Roqui Gets a Navigator

Roqui Gets a Navigator

Staci and Friends in the Jungles

Finally, like other projective dramas, Baldwin Hills offers its fans a “multi platform engagement” with the show. That is, viewers can read cast members’ blogs, take quizzes, watch behind the scenes footage, and post comments to message boards.4 The content of many of these posts indicate that fans are able to “relate” to the show’s cast members. When, for example, Staci became unexpectedly pregnant in season two and then suffered a miscarriage in season three, several viewers shared their own stories of loss on the message boards. Furthermore, many fans post e-mail addresses, social networking homepages and, in a few cases, home phone numbers. Beyond the hope that these posts might facilitate contact with one of Baldwin Hills’ stars, it is likely that many of the show’s fans are hoping to communicate with other young people on the boards who share their interests or problems. The overall tone of these posts differs dramatically from those found on the message boards for projective dramas like The Hills. For its fans, The Hills’ cast members are celebrities to discuss and possibly emulate, but not real people who might relate to their fans’ problems.
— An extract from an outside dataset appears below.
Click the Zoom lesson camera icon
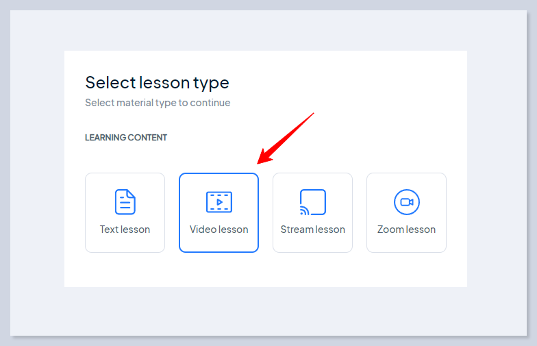 click(407, 202)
What is difficult to make clear in this short space is that Baldwin Hills does not reduce the African American teenagers’ experience to a working class/good and upper class/bad binary opposition. Though many of the cast members live privileged lives, they are also active in community outreach and education. Nor does the show valorize one teenager’s experiences as being more “real” than another’s. In this series Los Angeles is defined through a collective of voices and experience. As the opening credits state, “This is Baldwin Hills. And this is our reality.” While Baldwin Hills hardly fits Grierson’s or Vertov’s vision of the ideal documentary, it serves as an antidote to the alternately spoiled and hard-partying caricatures of American youth offered in most contemporary reality TV.

Image Credits:

1. Baldwin Hills

Images 2-6 were captured by the author from a DVD of Baldwin Hills: Season 1.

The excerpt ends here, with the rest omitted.